Patel et al. [57] presented a parallel version of k-means focusing on privacy preservation. In distributed environments, where data mining becomes a collaborative effort, it is crucial to maintain privacy. The basic concept involves the use of a secret sharing mechanism to share information privately along with a code-based zero-knowledge identification scheme to add protection against malicious adversaries. Oliva et al. [58] suggested a fully distributed execution of the k-means clustering algorithm. It was applied for wireless sensor networks where each agent was provided with a high-dimensional observation. To spread information on current centroids across the network, the proposed algorithm uses a maximum consensus algorithm. Each agent employs this information to select the nearest centroid, thus segmenting the network into communities. For the purpose of updating centroids, meta-information is gathered by combining max-consensus and average-consensus algorithms. The agents are able to update the centroids locally once such information has been gathered.
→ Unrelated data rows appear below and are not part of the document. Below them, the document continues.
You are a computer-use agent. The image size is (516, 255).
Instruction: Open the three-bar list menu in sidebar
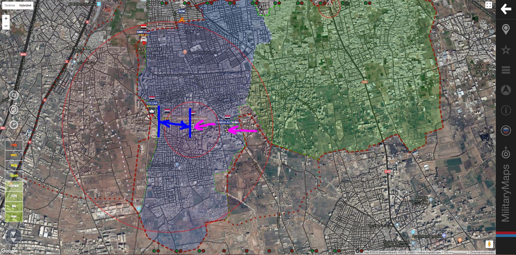click(506, 70)

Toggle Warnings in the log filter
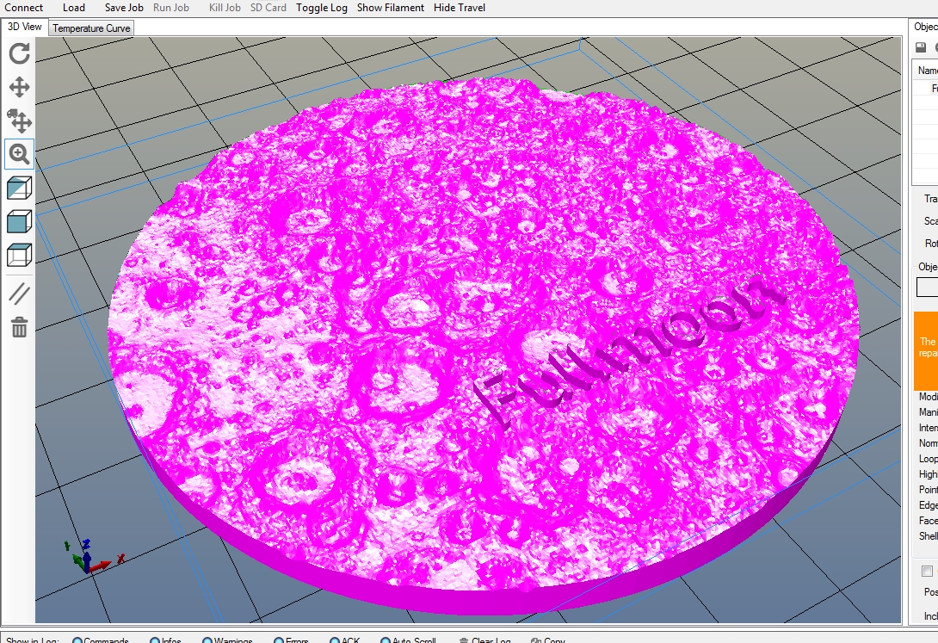[x=208, y=640]
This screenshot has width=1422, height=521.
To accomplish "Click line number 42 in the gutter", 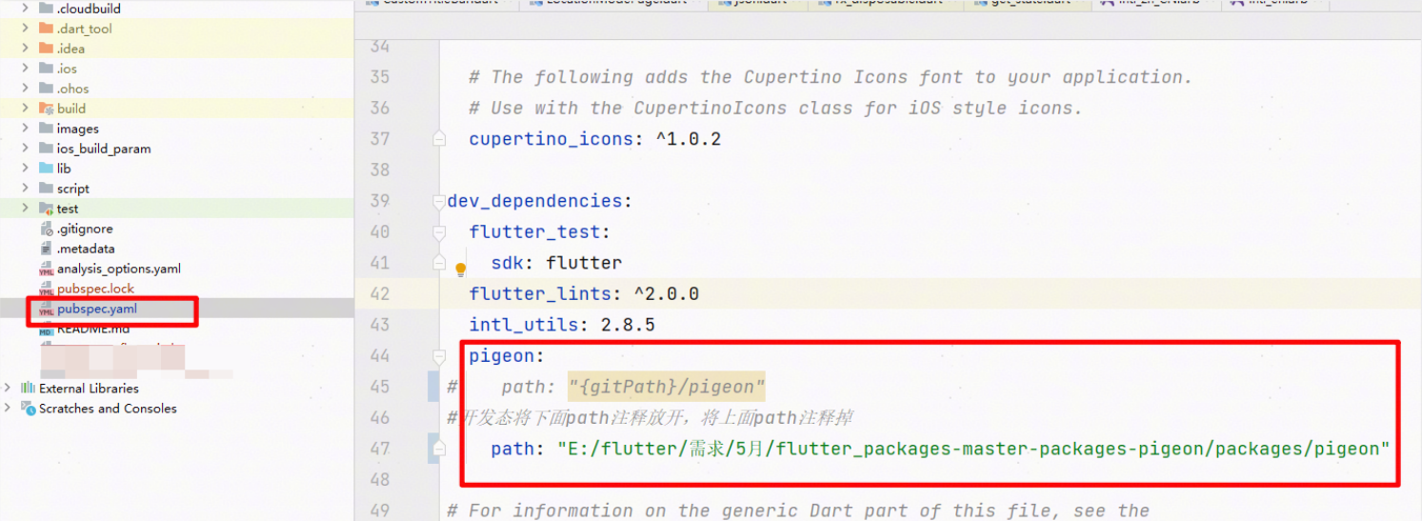I will point(379,293).
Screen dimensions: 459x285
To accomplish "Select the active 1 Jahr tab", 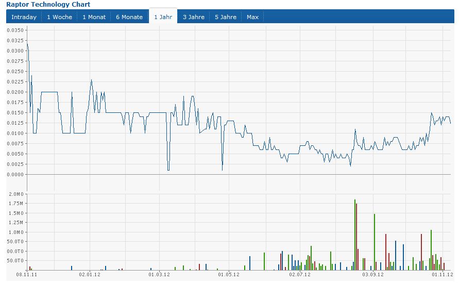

A distributed k-means method has proposed by Benchara and Youssfi [59]. It integrates a parallel virtual distributed computing model with a low-cost communication mechanism. K-means is implemented as a distributed service using an asynchronous communication protocol based on Advanced Message Queuing Protocol (AMQP). Datta et al. [60] discussed a distributed k-means clustering, in which data and computing resources are distributed over a large peer-to-peer network. Using two algorithms, it approximates the result produced by the centralized k-means clustering algorithm. The first algorithm is intended to be used in a dynamic peer-to-peer network. It is capable of producing clusterings only through the use of “local” synchronization. In the second algorithm, peers are uniformly sampled, and analytical guarantees are provided about the accuracy of clustering on an Internet-based peer-to-peer system. Ding et al. [61] studied distributed k-means clustering, in which dimensions of the data are distributed across multiple computers.
Distributed deep learning
Deep learning is a type of machine learning process that uses interconnected nodes or neurons in a layered structure that resembles the human brain [62]. Neural networks consist of many computation units, known as neurons, which are connected and form the neural network. The input neurons of the network are actuated by input parameters. The neurons in the following layer are activated by weighted connections from neurons in the previous layer. To provide the desired functionality, usually classification or regression, the neural network must determine the appropriate weight value for every connection [63].
To overcome the problem of training DNN models, which requires a large volume of data and computational resources, a variety of parallel and distributed methods have been proposed [64, 65]. These methods can be divided into four categories: data parallelism, model parallelism, pipeline parallelism, and hybrid parallelism [66]. An overview of these algorithms is presented in Table 3.
Data parallelism
Data parallelism is a popular method for training a neural network that involves sharing a large-scale DNN among all computational workers [67, 68]. In data parallelism, data samples are partitioned into mini-batches (Fig. 2) [69]. During the computation of gradients, each node or worker contains one of the mini-batches, a replica of the neural network model, and independently computes gradients (usually using the Mini-Batch SGD) [70]. The following steps are involved in training: (i) Computation of local gradients by each worker; (ii) Calculation of the new parameters of the DNN by combining all sub-gradients. (iii) Distribution of the new parameters among the workers, and retraining of the DNN [71]. To aggregate and update gradients, either a centralized architecture such as parameter server architecture [72], or a decentralized architecture such as All-Reduce [73] is used.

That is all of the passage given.